The content of this article is based on Money King NZ’s opinion and should not be considered financial advice. The information should never be used without first assessing your own personal and financial situation, and conducting your own research. You may wish to consult with an authorised financial adviser before making any investment decisions.


Comments

  1. Great to read another article by you. I always enjoy the tone, content and clarity of your writing! Thank you 🙏

    P.s. thanks for the fried chicken tips!

  2. Simplicity Homes and Income Fund.
    I do not disagree with your assessment, but I personally decided to invest a small amount purely because of, to quote your article, “the desire to make an impact with your investments.” I’m one of those who believe ESG investing has virtually no impact on share market companies, and feel this fund might actually make a genuine difference given time and other people tossing in some money too. I tend to think of it as a charitable action which won’t really cost me much other than a lesser investment return but might do a lot of good for my fellow citizens.

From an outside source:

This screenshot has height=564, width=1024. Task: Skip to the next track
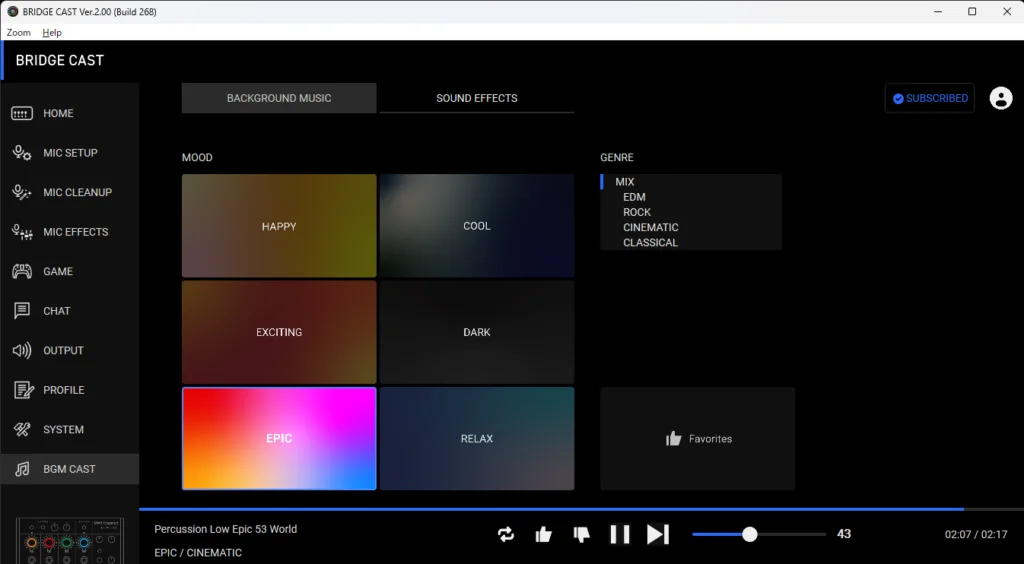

    1. Yes, putting fresh capital into Simplicity’s projects should have a much greater impact than ESG investing (we agree this barely makes an impact). The fund could be a pretty cool investment if you’re really keen on having an impact on the NZ housing supply. Though we would’ve liked to see more allocation to Simplicity Living over the likes of mortgages, bonds, and cash. Hopefully one day we have some money to put into social impact investments too.

  3. It’s pretty clear that Bitcoin has been out preforming everything by a large margin. With the likelihood of the Blackrock Spot ETF, among others, being approved in the US 10th January, shouldn’t we be encouraging people to consider allocating a percentage of their portfolios into Bitcoin? The Kora Carbon Neutral Cryptocurrency fund offers a good option for someone wanting to allocate via their Kiwisaver. Ideally they should learn to self-custody via setting up an account with Easycrypto. Admittedly this is a big step for people who don’t have the time or inclination to put in the research to feel confident enough to invest. However, seeing as BTC will soon become a large institutional asset, and the reduction of supply after the “Halving” in April 2024, it would seem prudent to have an allocation before the next inevitable price increase.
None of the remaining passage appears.